Thiosulfate is oxidized to sulfate $S \left(I I\right) \rightarrow S \left(V I\right)$:

${S}_{2} {O}_{3}^{2 -} + 5 {H}_{2} O \rightarrow 2 S {O}_{4}^{2 -} + 10 {H}^{+} + 8 {e}^{-}$ $\left(i\right)$

Permanganate ($M n \left(V I I\right)$) is reduced to $M {n}^{2 +}$:

$M n {O}_{4}^{-} + 8 {H}^{+} + 5 {e}^{-} \rightarrow M {n}^{2 +} + 4 {H}_{2} O \left(l\right)$ $\left(i i\right)$

If we take $5 \times \left(i\right) + 8 \times \left(i i\right)$ (we do this cross-multiplication so that electrons, ${e}^{-}$, do not appear in the reaction), we get (finally!):

$8 M n {O}_{4}^{-} + 5 {S}_{2} {O}_{3}^{2 -} + 14 {H}^{+} \rightarrow 8 M {n}^{2 +} + 10 S {O}_{4}^{2 -} + 7 {H}_{2} O \left(l\right)$

This equation (I think) is balanced with respect to mass and charge (I did a double take when I realized there were 47 oxygens on each side!). The reaction is also self-indicating: deep purple permanganate ion is reduced to (almost) colourless $M {n}^{2 +}$. I leave it to you to give the complete reaction (i.e. where $M n {O}_{4}^{-}$ appears as $K M n {O}_{4}$ and thiosulfate appears as $N {a}_{2} {S}_{2} {O}_{3}$).

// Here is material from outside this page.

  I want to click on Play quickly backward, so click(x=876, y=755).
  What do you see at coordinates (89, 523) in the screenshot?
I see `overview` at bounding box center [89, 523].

Note that I designated the AVERAGE oxidation state of sulfur in thiosulfate as $+ I I$. I could have treated the terminal sulfur as the analogue of oxygen in sulfate, i.e. a $- I I$ oxidation state, and the central sulfur as the analogue of the central sulfur in sulfate, i.e. $+ V I$. The average oxidation state of $S$ of course is the same, $+ I I$ in each case.